CONSIGNE A:
Indiquez si chacune des affirmations suivantes concorde avec l’extrait sur les produits phytopharmaceutiques. Pour chacune, répondez par oui ou par non et citez les mots décisifs du texte. (i) Les points de prélèvements sensibles correspondent à l’atteinte du seuil de 80 % des limites de qualité dans les eaux brutes. (ii) Sur les zones les plus vulnérables, les mesures de restriction de l’usage des produits sont mises en œuvre par le maire. (iii) Les mesures prévues seront accompagnées financièrement par des crédits supplémentaires.

═══ EXTRAIT À LIRE ═══

3/ Mieux connaitre et réduire les risques pour la santé et l’environnement de l’usage des phytopharmaceutiques

Le déploiement de systèmes de surveillance de l’impact des produits phytopharmaceutiques sur les milieux, des mesures du plan eau et un renforcement de la protection des aires d’alimentation de captages ont été cités.

Sur les aires d’alimentation de captages, il est prévu :

  • Que le préfet prenne des mesures de gestion pour juguler le risque lorsqu’un dépassement des exigences de qualité par un pesticide toujours utilisé est constaté
  • De définir les points de prélèvements sensibles, correspondant à l’atteinte du seuil de 80% des limites de qualité (eau potable) dans les eaux brutes. Pour ces points de prélèvements, le plan d’actions devra inclure des propositions de mesures pouvant être rendues obligatoires par le préfet, selon le dispositif de zones soumises à contraintes environnementales (ZSCE). Sur les zones les plus vulnérables « des mesures de restriction de l’usage des produits en cause sauf impasse technique justifiée seront mises en œuvre par le préfet ». « Ces mesures seront accompagnées financièrement en mobilisant des crédits supplémentaires [supposé : en supplément de la PAC et du plan Ecophyto] sur les captages concernés MAEC, conversion à l’AB, paiements pour services environnementaux (PSE), etc. »

═══ DONNÉES FOURNIES ═══

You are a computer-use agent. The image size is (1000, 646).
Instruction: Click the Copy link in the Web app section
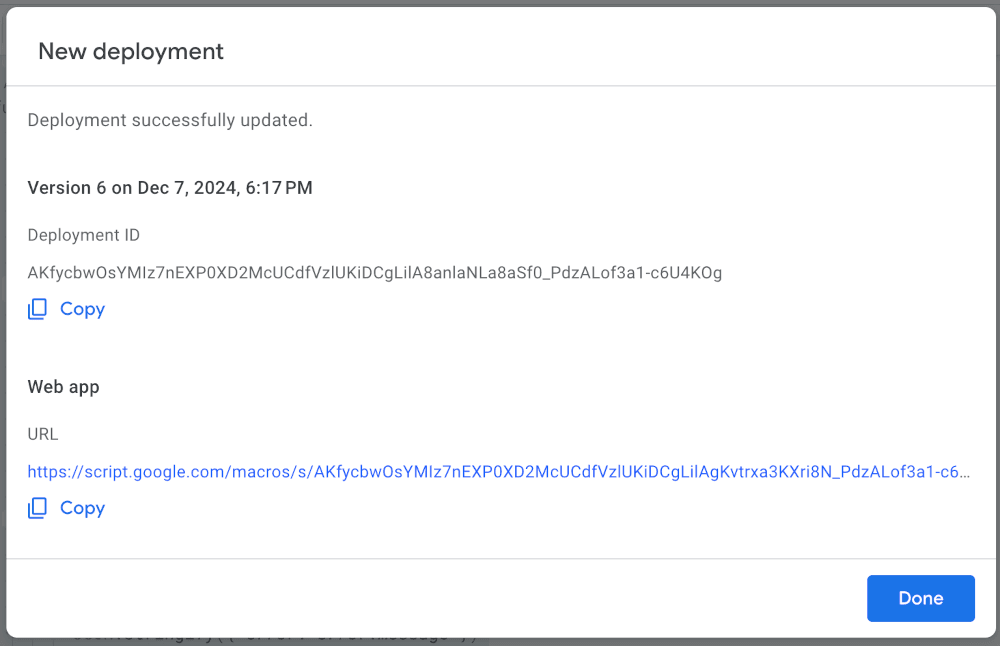(82, 508)
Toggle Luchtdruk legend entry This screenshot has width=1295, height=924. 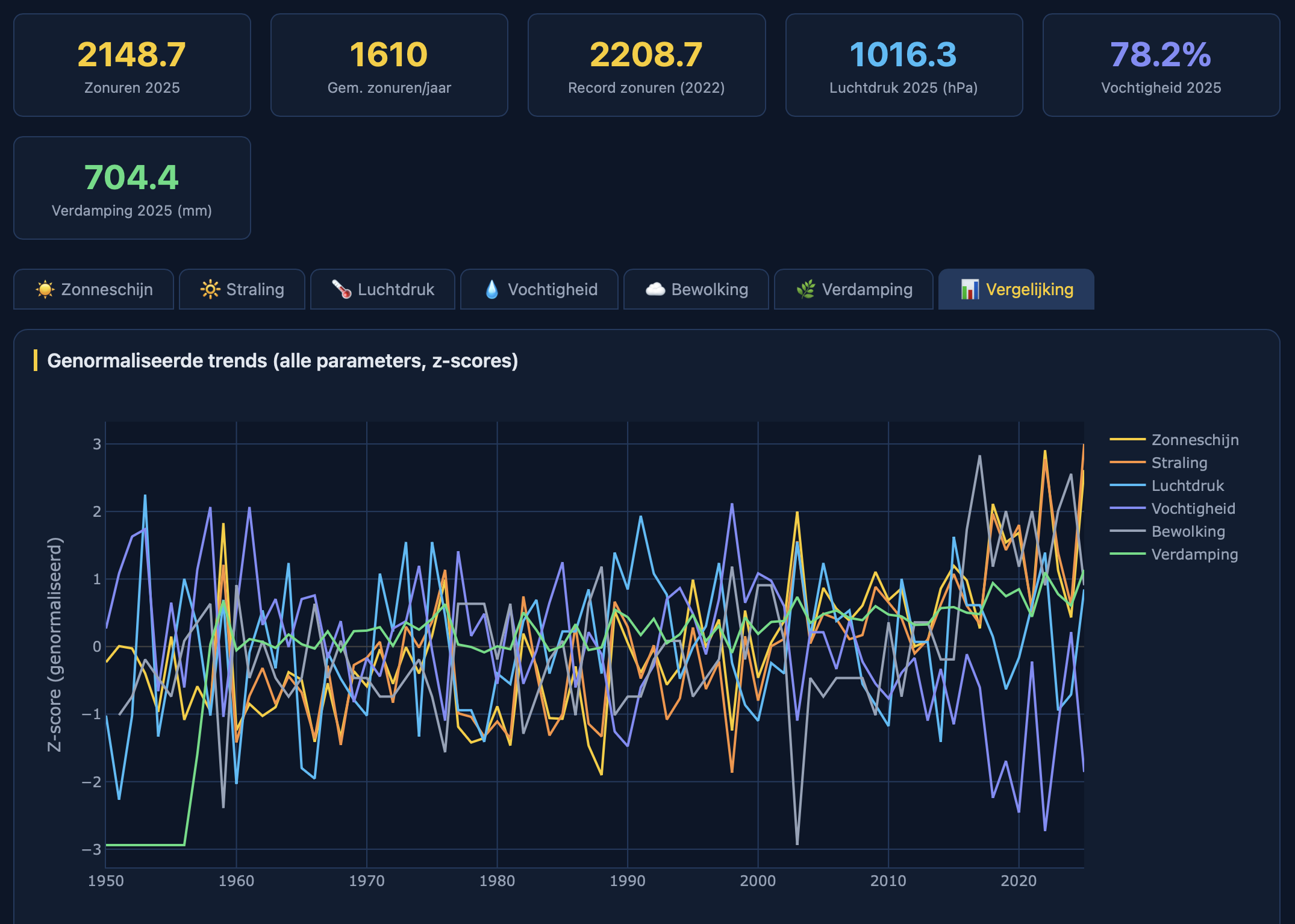click(x=1187, y=486)
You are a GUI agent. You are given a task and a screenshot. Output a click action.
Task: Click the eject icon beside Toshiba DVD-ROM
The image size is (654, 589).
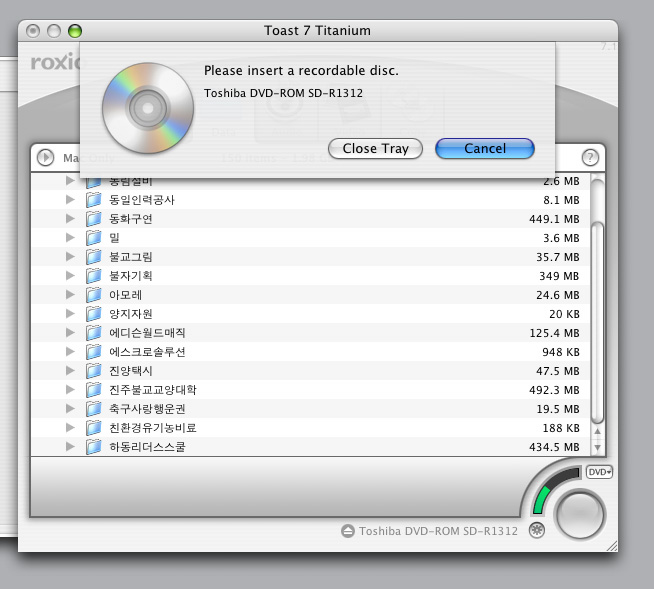click(348, 531)
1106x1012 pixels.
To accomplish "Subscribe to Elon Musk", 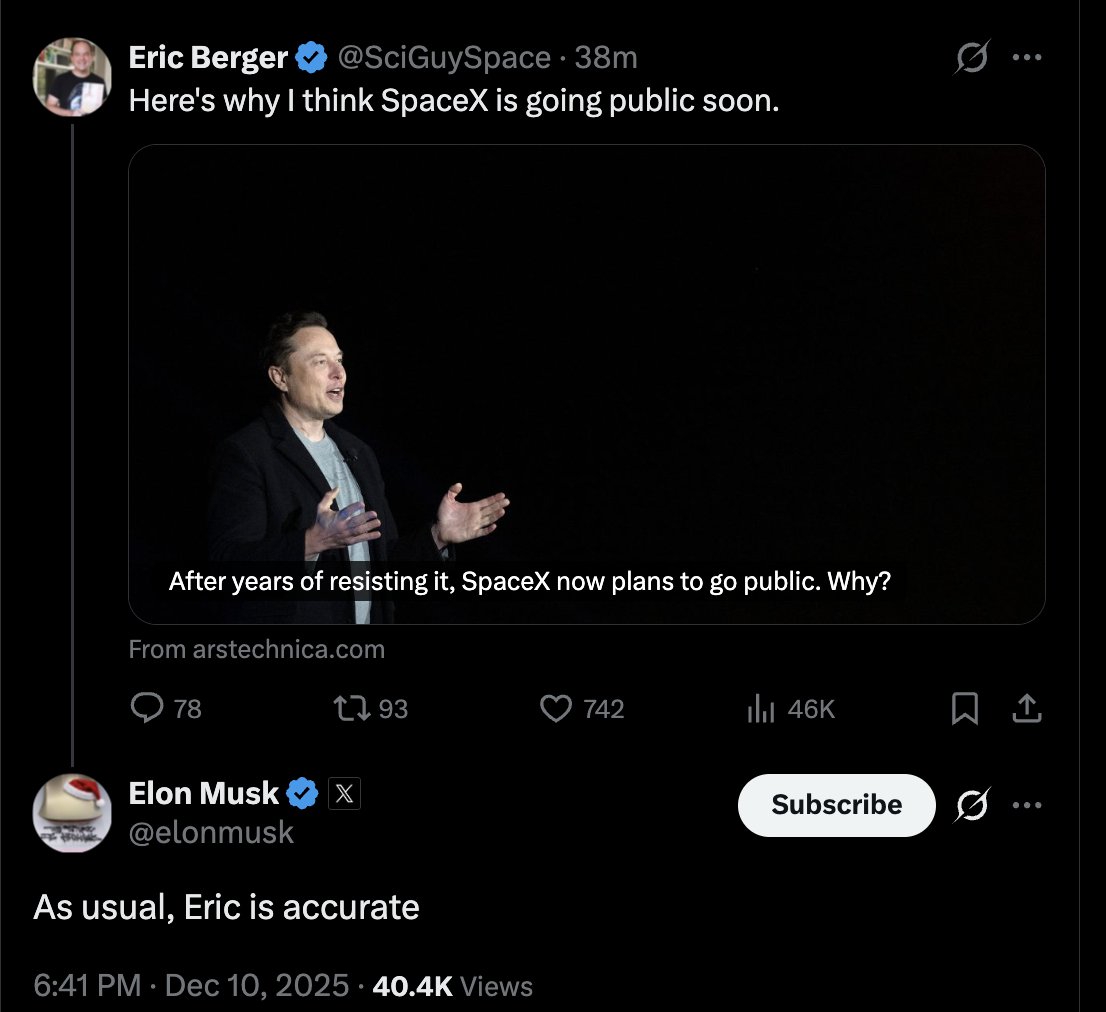I will coord(836,805).
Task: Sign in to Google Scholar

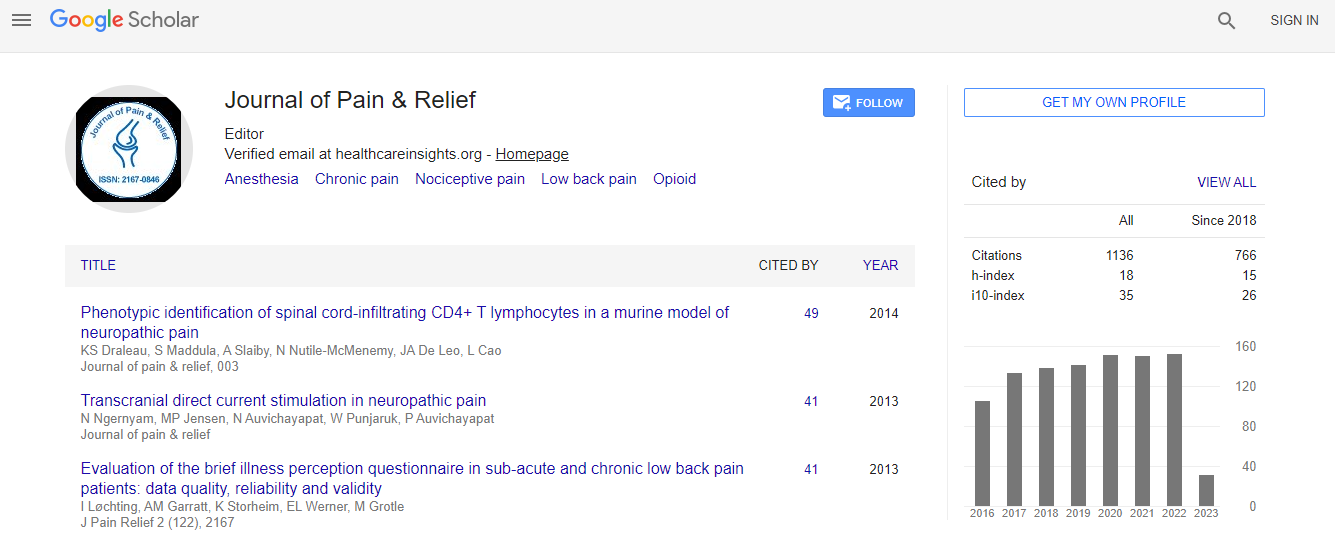Action: coord(1294,20)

═══

CONSIGNE B:
Relevez chaque ligne des enregistrements qui contient la chaîne « size ».

RÉPONSE ATTENDUE A:
(i) Oui : « correspondant à l’atteinte du seuil de 80% des limites de qualité (eau potable) dans les eaux brutes ».
(ii) Non : « seront mises en œuvre par le préfet ».
(iii) Oui : « Ces mesures seront accompagnées financièrement en mobilisant des crédits supplémentaires ».

RÉPONSE ATTENDUE B:
You are a computer-use agent. The image size is (1000, 646).
The image size is (654, 589).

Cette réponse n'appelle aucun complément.